Print every record exactly.

Stored data entries
*** Begin section ***

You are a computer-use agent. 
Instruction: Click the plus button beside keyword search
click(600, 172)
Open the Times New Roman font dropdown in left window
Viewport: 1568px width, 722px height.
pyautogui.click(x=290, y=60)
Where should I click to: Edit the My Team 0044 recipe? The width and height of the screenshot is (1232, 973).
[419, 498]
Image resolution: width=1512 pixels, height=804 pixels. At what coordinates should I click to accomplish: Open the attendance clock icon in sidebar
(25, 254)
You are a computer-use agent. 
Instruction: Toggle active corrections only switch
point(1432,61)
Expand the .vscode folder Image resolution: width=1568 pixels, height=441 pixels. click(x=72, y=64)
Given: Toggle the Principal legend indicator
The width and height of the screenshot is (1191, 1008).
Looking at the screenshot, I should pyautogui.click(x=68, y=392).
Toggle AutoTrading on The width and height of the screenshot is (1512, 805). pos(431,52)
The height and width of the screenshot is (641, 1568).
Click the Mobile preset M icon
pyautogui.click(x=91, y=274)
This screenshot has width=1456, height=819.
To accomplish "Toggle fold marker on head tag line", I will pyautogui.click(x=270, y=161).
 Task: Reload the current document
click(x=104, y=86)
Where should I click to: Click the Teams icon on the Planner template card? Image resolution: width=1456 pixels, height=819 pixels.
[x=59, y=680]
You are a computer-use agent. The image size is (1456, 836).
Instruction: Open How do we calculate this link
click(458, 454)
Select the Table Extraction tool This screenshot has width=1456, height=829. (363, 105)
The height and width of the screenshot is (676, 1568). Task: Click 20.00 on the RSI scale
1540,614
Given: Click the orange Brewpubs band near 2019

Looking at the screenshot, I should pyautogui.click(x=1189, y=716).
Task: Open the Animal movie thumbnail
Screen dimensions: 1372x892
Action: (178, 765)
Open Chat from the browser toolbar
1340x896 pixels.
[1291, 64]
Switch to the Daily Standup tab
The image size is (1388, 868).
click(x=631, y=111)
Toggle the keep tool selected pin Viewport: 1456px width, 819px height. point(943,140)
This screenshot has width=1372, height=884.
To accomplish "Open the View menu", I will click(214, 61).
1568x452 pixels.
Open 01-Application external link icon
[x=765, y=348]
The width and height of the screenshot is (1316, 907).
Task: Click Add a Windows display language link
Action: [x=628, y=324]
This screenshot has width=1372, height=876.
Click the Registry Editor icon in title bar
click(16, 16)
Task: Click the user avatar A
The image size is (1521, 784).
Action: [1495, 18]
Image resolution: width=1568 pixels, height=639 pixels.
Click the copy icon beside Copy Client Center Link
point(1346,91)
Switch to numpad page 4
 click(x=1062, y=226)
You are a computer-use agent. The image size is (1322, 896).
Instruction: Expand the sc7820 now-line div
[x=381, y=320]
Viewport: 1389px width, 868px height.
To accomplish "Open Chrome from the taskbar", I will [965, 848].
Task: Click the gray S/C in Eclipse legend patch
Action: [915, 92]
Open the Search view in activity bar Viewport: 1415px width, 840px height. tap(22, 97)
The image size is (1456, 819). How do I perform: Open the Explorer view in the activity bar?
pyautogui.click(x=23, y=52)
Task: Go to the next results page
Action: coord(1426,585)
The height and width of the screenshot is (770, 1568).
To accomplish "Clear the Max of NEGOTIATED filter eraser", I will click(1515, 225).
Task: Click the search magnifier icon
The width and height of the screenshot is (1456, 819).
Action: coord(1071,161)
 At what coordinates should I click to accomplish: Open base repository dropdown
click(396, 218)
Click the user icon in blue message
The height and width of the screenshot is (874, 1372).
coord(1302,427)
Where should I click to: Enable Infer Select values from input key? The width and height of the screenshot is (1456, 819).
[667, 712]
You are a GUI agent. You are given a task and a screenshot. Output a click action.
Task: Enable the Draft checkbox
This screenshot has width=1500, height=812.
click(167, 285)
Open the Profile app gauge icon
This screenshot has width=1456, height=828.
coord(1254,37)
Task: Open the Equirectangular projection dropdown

*** End section ***

Solution to this problem
You are a computer-use agent. 
Instruction: Click the plus button beside keyword search
click(600, 172)
Open the Times New Roman font dropdown in left window
Viewport: 1568px width, 722px height.
pyautogui.click(x=290, y=60)
Where should I click to: Edit the My Team 0044 recipe? The width and height of the screenshot is (1232, 973).
[419, 498]
Image resolution: width=1512 pixels, height=804 pixels. At what coordinates should I click to accomplish: Open the attendance clock icon in sidebar
(25, 254)
You are a computer-use agent. 
Instruction: Toggle active corrections only switch
point(1432,61)
Expand the .vscode folder Image resolution: width=1568 pixels, height=441 pixels. click(x=72, y=64)
Given: Toggle the Principal legend indicator
The width and height of the screenshot is (1191, 1008).
Looking at the screenshot, I should pyautogui.click(x=68, y=392).
Toggle AutoTrading on The width and height of the screenshot is (1512, 805). pos(431,52)
The height and width of the screenshot is (641, 1568).
Click the Mobile preset M icon
pyautogui.click(x=91, y=274)
This screenshot has width=1456, height=819.
To accomplish "Toggle fold marker on head tag line", I will pyautogui.click(x=270, y=161).
 Task: Reload the current document
click(x=104, y=86)
Where should I click to: Click the Teams icon on the Planner template card? Image resolution: width=1456 pixels, height=819 pixels.
[x=59, y=680]
You are a computer-use agent. The image size is (1456, 836).
Instruction: Open How do we calculate this link
click(458, 454)
Select the Table Extraction tool This screenshot has width=1456, height=829. (363, 105)
The height and width of the screenshot is (676, 1568). Task: Click 20.00 on the RSI scale
1540,614
Given: Click the orange Brewpubs band near 2019

Looking at the screenshot, I should pyautogui.click(x=1189, y=716).
Task: Open the Animal movie thumbnail
Screen dimensions: 1372x892
Action: (178, 765)
Open Chat from the browser toolbar
1340x896 pixels.
[1291, 64]
Switch to the Daily Standup tab
The image size is (1388, 868).
click(x=631, y=111)
Toggle the keep tool selected pin Viewport: 1456px width, 819px height. point(943,140)
This screenshot has width=1372, height=884.
To accomplish "Open the View menu", I will click(214, 61).
1568x452 pixels.
Open 01-Application external link icon
[x=765, y=348]
The width and height of the screenshot is (1316, 907).
Task: Click Add a Windows display language link
Action: [x=628, y=324]
This screenshot has width=1372, height=876.
Click the Registry Editor icon in title bar
click(16, 16)
Task: Click the user avatar A
The image size is (1521, 784).
Action: [1495, 18]
Image resolution: width=1568 pixels, height=639 pixels.
Click the copy icon beside Copy Client Center Link
point(1346,91)
Switch to numpad page 4
 click(x=1062, y=226)
You are a computer-use agent. The image size is (1322, 896).
Instruction: Expand the sc7820 now-line div
[x=381, y=320]
Viewport: 1389px width, 868px height.
To accomplish "Open Chrome from the taskbar", I will [965, 848].
Task: Click the gray S/C in Eclipse legend patch
Action: [915, 92]
Open the Search view in activity bar Viewport: 1415px width, 840px height. tap(22, 97)
The image size is (1456, 819). How do I perform: Open the Explorer view in the activity bar?
pyautogui.click(x=23, y=52)
Task: Go to the next results page
Action: coord(1426,585)
The height and width of the screenshot is (770, 1568).
To accomplish "Clear the Max of NEGOTIATED filter eraser", I will click(1515, 225).
Task: Click the search magnifier icon
The width and height of the screenshot is (1456, 819).
Action: coord(1071,161)
 At what coordinates should I click to accomplish: Open base repository dropdown
click(396, 218)
Click the user icon in blue message
The height and width of the screenshot is (874, 1372).
coord(1302,427)
Where should I click to: Enable Infer Select values from input key? The width and height of the screenshot is (1456, 819).
[667, 712]
You are a GUI agent. You are given a task and a screenshot. Output a click action.
Task: Enable the Draft checkbox
This screenshot has width=1500, height=812.
click(167, 285)
Open the Profile app gauge icon
This screenshot has width=1456, height=828.
coord(1254,37)
Task: Open the Equirectangular projection dropdown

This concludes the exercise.